It is not known where Deodatus comes from. The "vita Deodati" indicates that he was a western Frank from the Nivernais. According to a hypothesis of some historians, however, he came from Ireland, which could be explained by a confusion in Latin between Niverniensis and Hiberniensis. Others scholars suggest that he might be a Christian who had travelled widely, and may have lived in the North of Britain's Islands. He has also been thought to have been educated too in Austrasia, by Scottish monks who followed the Rule of Saint Columbanus.

Legends relate that Diodotus made the acquaintance of Saints Arbogast and Florentius and walked with them through the passes of Alsace. The connections are anachronistic.
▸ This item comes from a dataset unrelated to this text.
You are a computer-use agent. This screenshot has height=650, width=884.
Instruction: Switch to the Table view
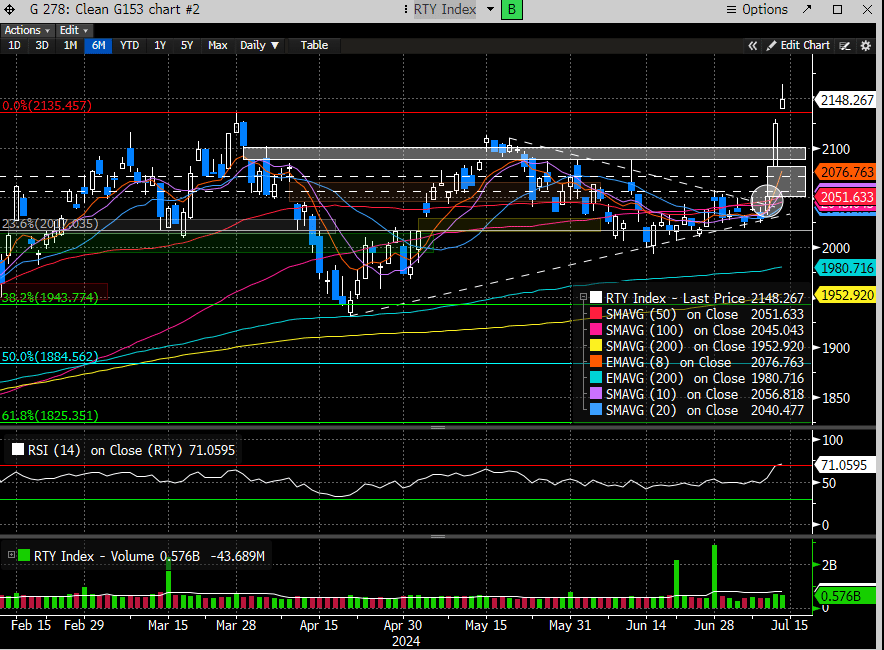point(314,45)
From Alsace, sometimes from the Heilige Wald, near Haguenau, he withdrew to the Vosges, sojourning at Romont where he began a lot of miracles, and Arentelle, where the inhabitants were hostile. For some time he was a solitary at Wilra or Wibra, maybe near the present Katzenthal in Alsace, but being persecuted by the inhabitants, he walked with a big stick who planted in soil created always a spring of water. Above the pass of Bonhomme, on the top of Rossberg, he launched an ironed arm until a locus called Petit-Saint-Dié under the Kemberg, a mountain, precisely under rocks Saint-Martin. Springs of flowed on this left side of the Meurthe, and he founded a refuge under rocks and near above springs. Once he received this lands in 669 he decided to work. His first monastery hardly built with new brothership, he was tied and dreamed to build a monastery in a little hill "Juncturae" in the right side of the river, the future Galilée. Longtime a prairie, then a little town, and now the center of Saint-Dié-des-Vosges stand between this two places.

===Monastery===

Before this time, Leudin Bodo, Bishop of Toul, had founded to the north-west of Saint-Dié the monastery of Bonmoutier for his daughter; and to the south of Bonmoutier the monastery of Etival, (c. 663). Saint Gondelbert, after resigning the Archbishopric of Sens, had just founded the abbey of Senones to the east, c. 661; in 1751 it became the capital of the principality of Salm. These four monasteries formed, by their geographical position, the four extremities of a cross. Later, Saint Hildulf, Bishop of Trier (d. 707), erected between them at the intersection of the two arms of the cross, the monastery of Moyenmoutier. In 967, the Emperor Otto II granted the bishops of Toul possession of the monasteries of Moyenmoutier and Galilee (Saint-Dié), with the right to coin money.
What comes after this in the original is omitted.